[Activity] What is needed is the exact text of each line in the listing below from the one with "This screenshot has width=730, height=415." up to and including the one with "Task: Collapse the", and no pictures.

[Dataset excerpts]
---------------
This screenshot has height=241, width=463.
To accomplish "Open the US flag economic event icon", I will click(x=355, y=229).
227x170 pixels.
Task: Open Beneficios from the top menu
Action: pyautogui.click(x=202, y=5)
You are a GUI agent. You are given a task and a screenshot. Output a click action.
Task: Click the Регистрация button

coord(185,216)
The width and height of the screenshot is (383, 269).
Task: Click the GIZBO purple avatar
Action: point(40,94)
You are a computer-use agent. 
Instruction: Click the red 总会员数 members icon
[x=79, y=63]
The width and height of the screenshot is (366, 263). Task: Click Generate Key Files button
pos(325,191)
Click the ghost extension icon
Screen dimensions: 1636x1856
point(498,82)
---------------
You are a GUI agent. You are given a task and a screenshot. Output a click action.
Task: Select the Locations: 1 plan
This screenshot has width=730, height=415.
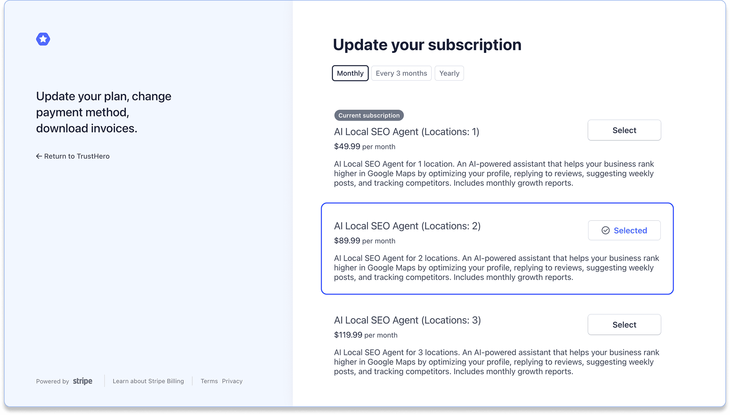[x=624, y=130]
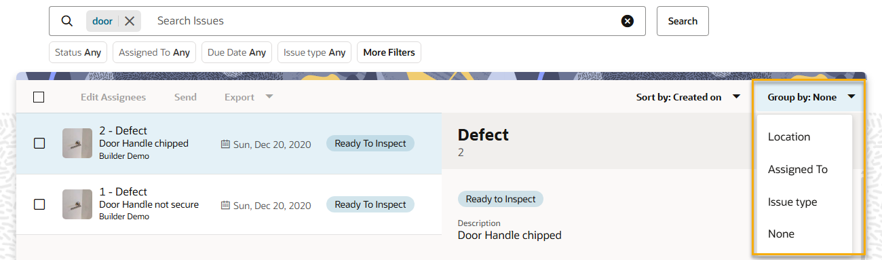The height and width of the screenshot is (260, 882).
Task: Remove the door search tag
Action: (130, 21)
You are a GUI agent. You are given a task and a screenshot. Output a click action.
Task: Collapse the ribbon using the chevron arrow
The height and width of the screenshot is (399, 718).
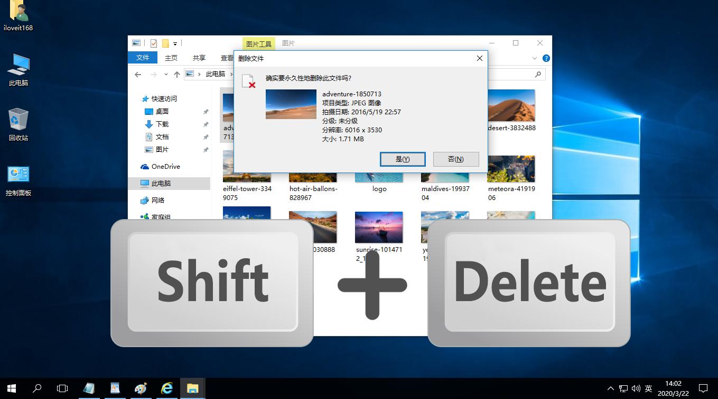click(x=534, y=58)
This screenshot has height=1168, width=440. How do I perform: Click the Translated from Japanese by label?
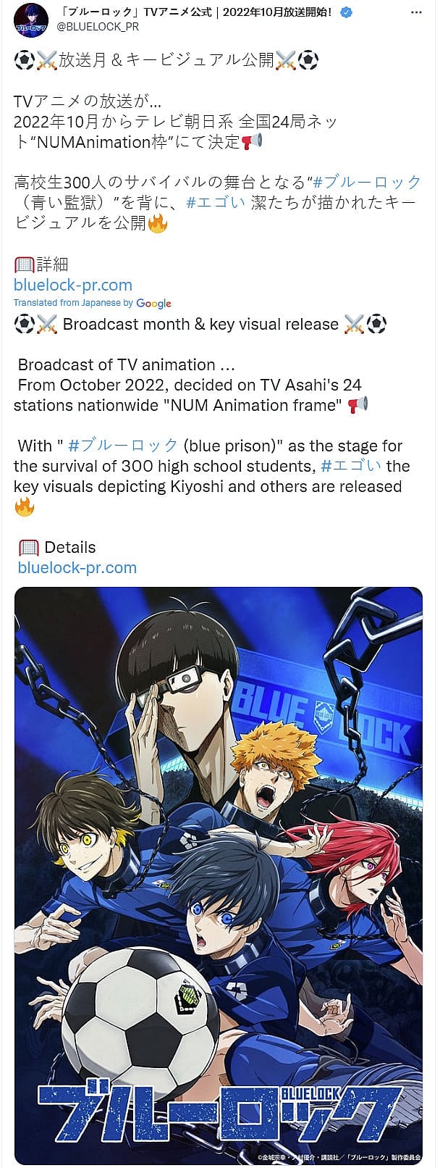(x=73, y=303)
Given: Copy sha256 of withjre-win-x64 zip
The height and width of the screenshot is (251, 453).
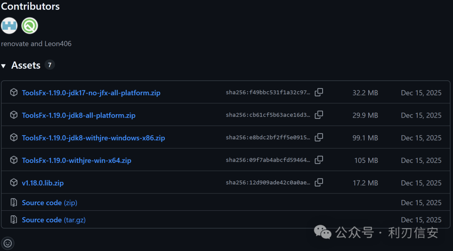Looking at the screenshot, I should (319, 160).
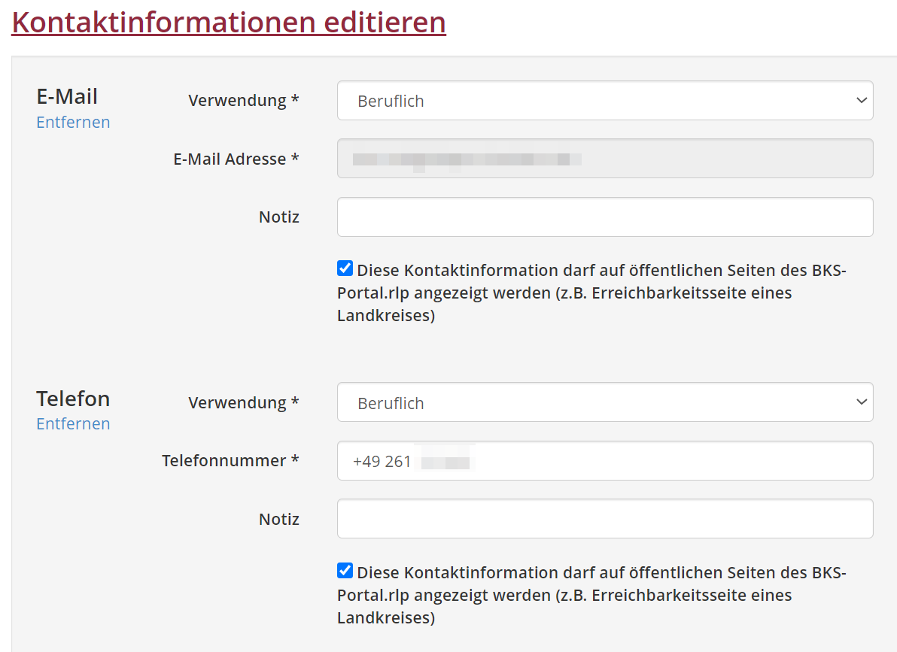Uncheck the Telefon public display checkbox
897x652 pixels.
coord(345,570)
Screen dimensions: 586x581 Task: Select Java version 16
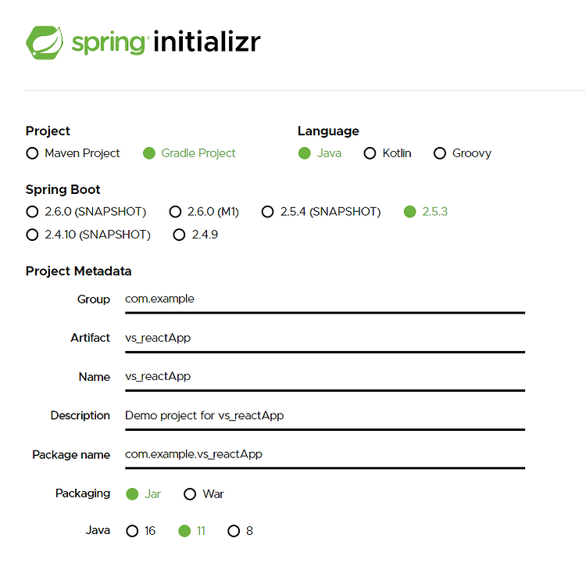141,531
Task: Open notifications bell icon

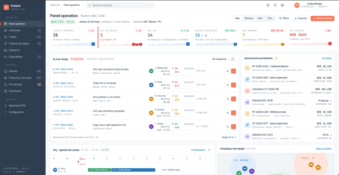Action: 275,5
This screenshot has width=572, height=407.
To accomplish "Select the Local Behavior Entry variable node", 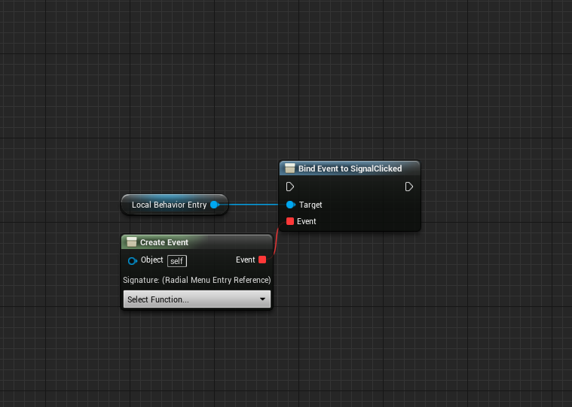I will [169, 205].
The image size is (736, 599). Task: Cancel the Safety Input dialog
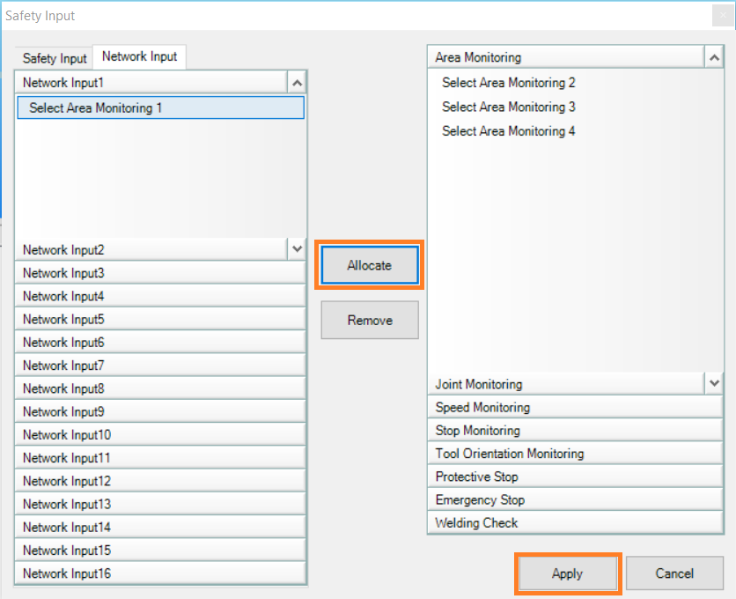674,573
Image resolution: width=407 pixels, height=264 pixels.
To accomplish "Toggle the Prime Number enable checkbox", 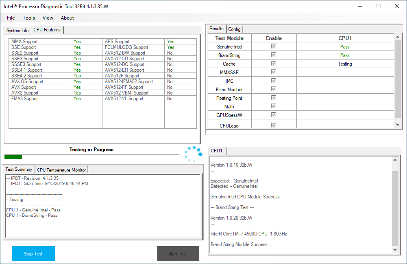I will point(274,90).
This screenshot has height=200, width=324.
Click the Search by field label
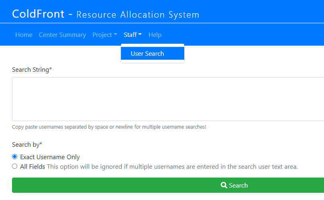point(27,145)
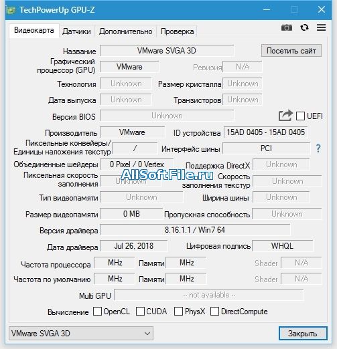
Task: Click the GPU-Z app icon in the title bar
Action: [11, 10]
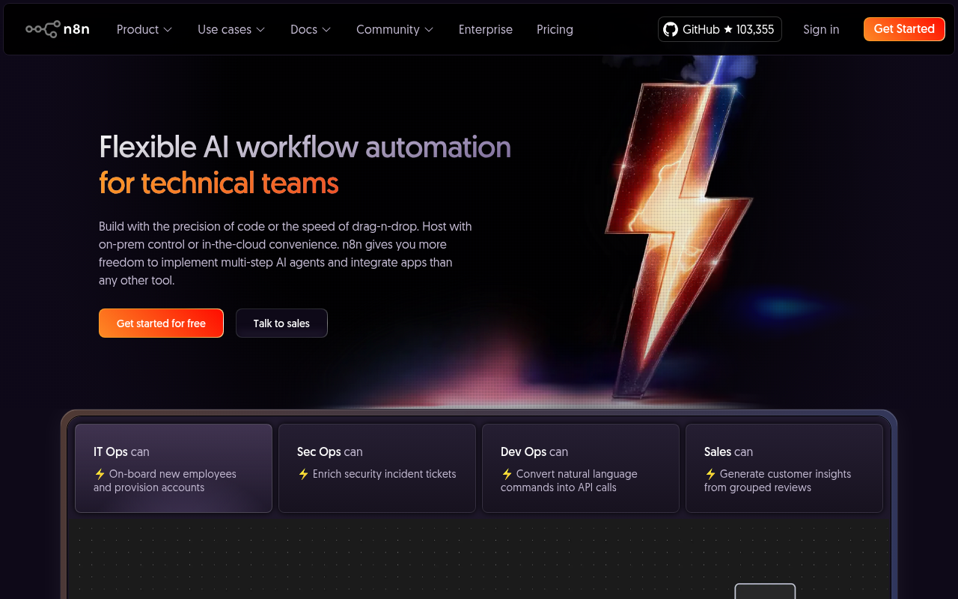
---------------
[Result]
This screenshot has width=730, height=415.
[x=624, y=130]
The height and width of the screenshot is (260, 882).
Task: Remove the door search tag
Action: (130, 21)
You are a GUI agent. You are given a task and a screenshot. Output a click action.
Task: Collapse the ribbon using the chevron arrow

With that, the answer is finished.